Rewrite the listing below, swapping each "How do I perform" for "How should I perform" and keeping everything else the same. Leave the pictures out.

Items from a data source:

━━━━━━━━━━━━━━━━━━━━

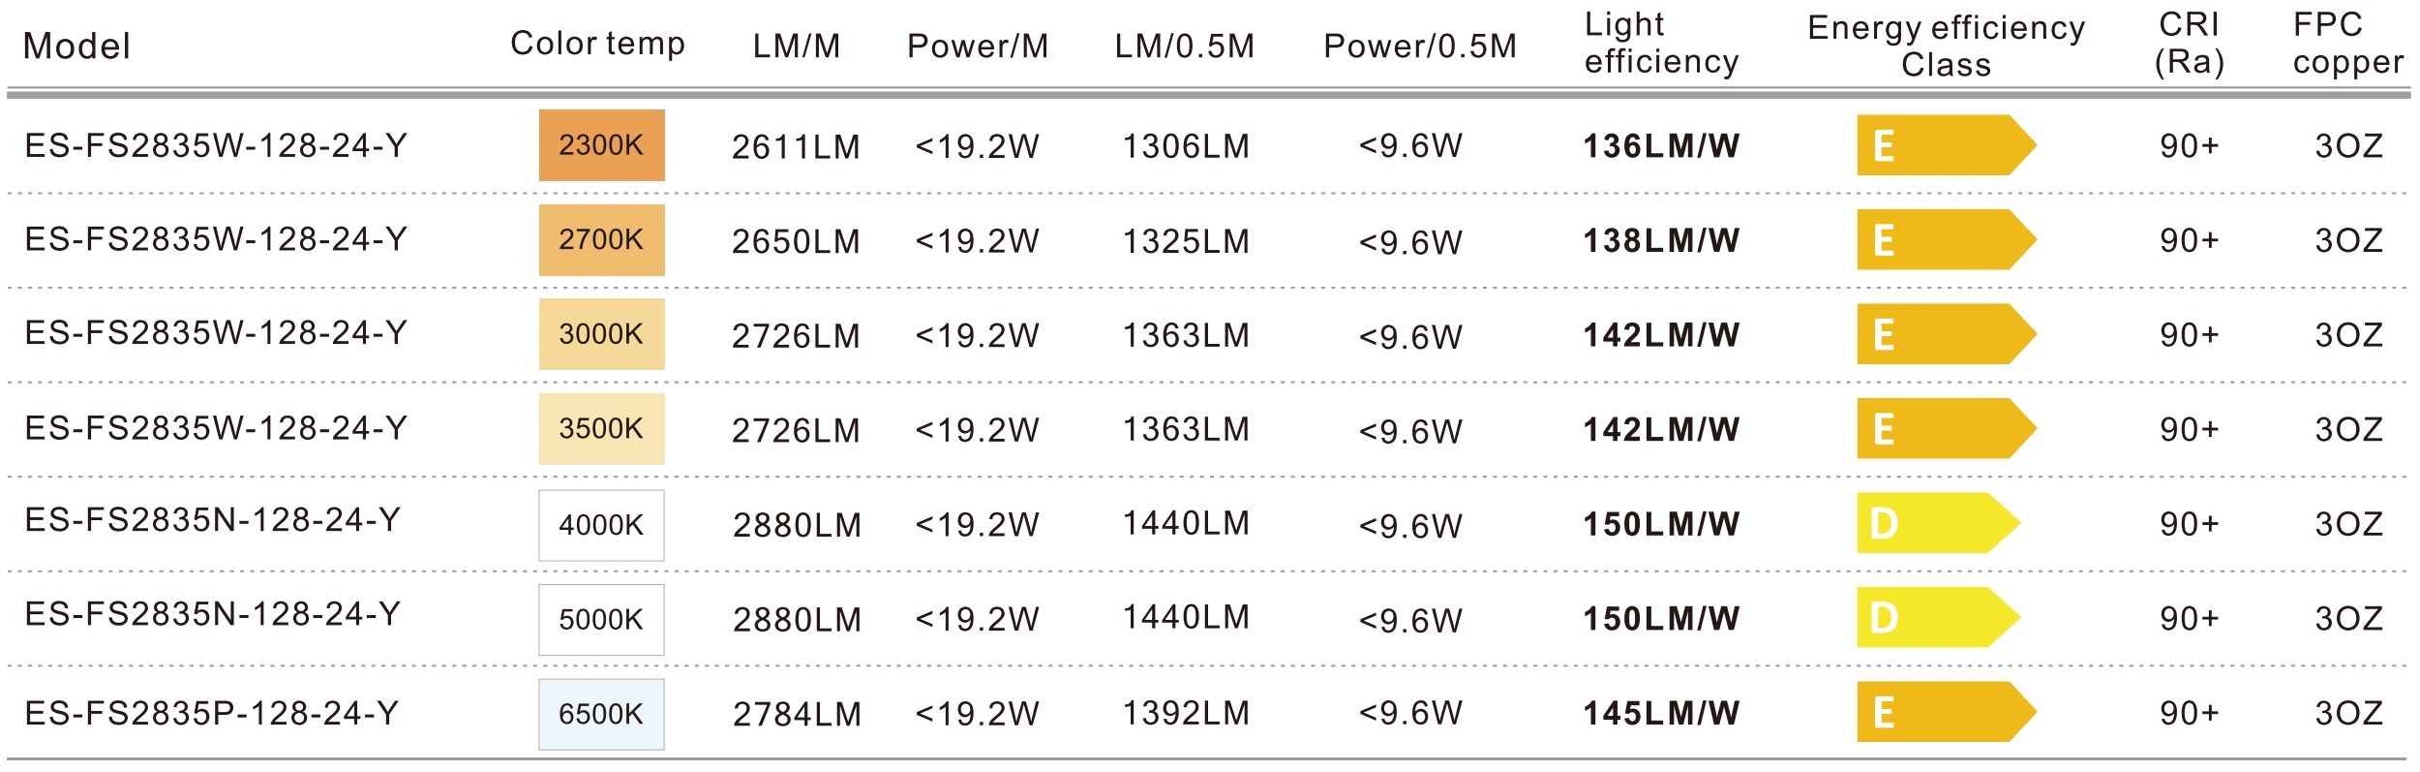Select the 2700K color temperature swatch
The height and width of the screenshot is (772, 2420).
tap(601, 240)
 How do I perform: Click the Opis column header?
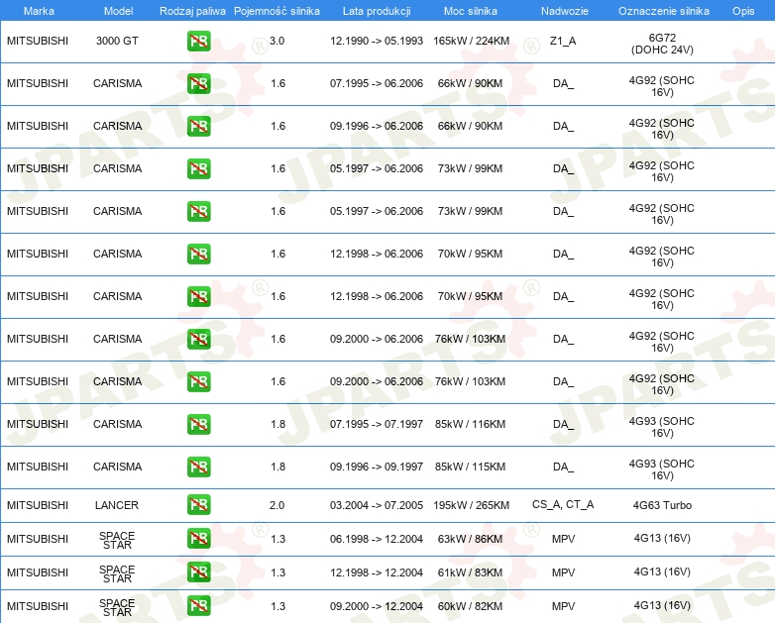pos(743,11)
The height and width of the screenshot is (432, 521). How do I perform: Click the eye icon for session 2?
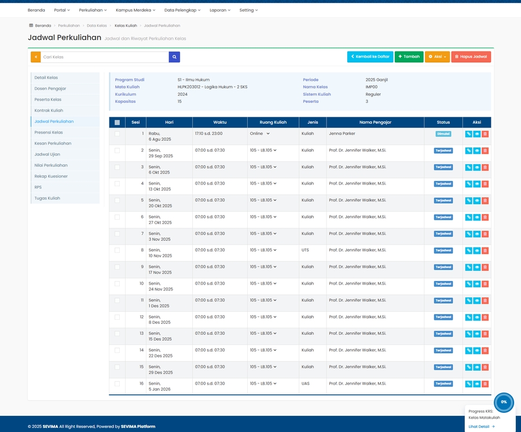tap(477, 150)
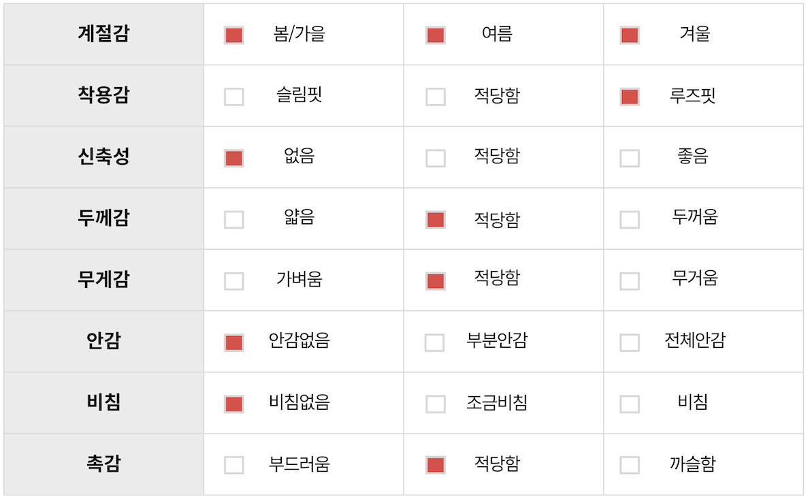Click the 촉감 row header

tap(103, 464)
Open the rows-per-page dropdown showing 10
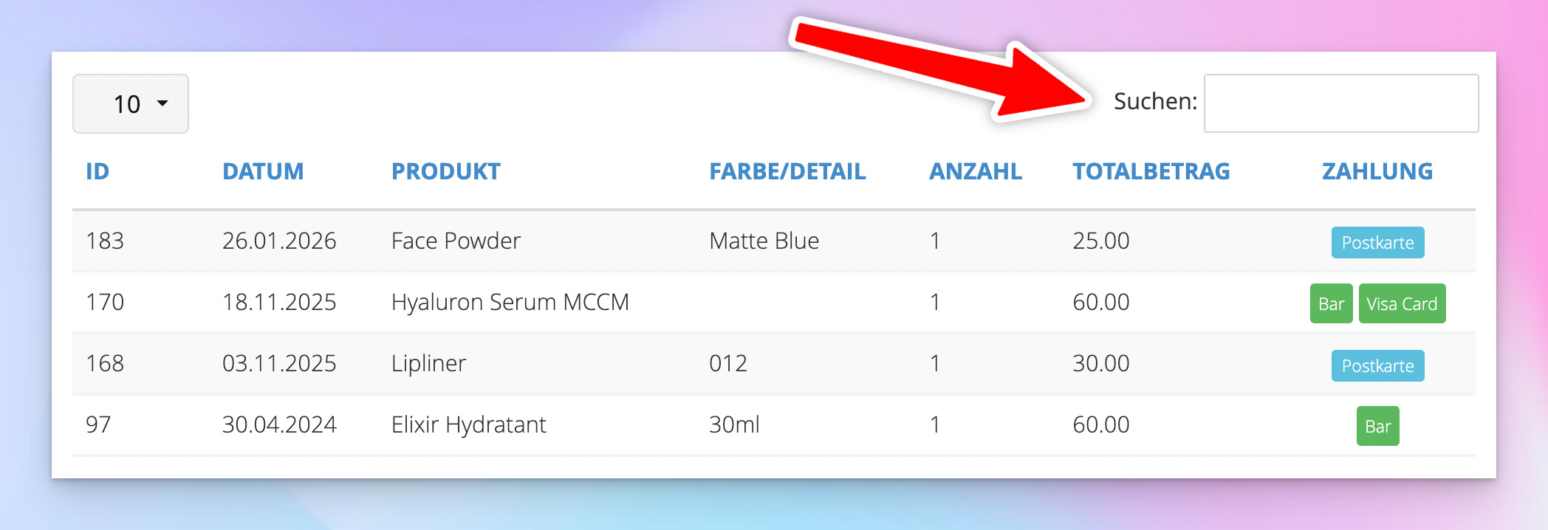 (x=131, y=104)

━━━━━━━━━━━━━━━━━━━━

◆ TASK SOLUTION ◆
Select the 2700K color temperature swatch
The height and width of the screenshot is (772, 2420).
tap(601, 240)
 How should I perform: Click the Opis column header?
pos(743,11)
The height and width of the screenshot is (432, 521). How should I perform: Click the eye icon for session 2?
tap(477, 150)
Click the 촉감 row header

tap(103, 464)
Open the rows-per-page dropdown showing 10
 (x=131, y=104)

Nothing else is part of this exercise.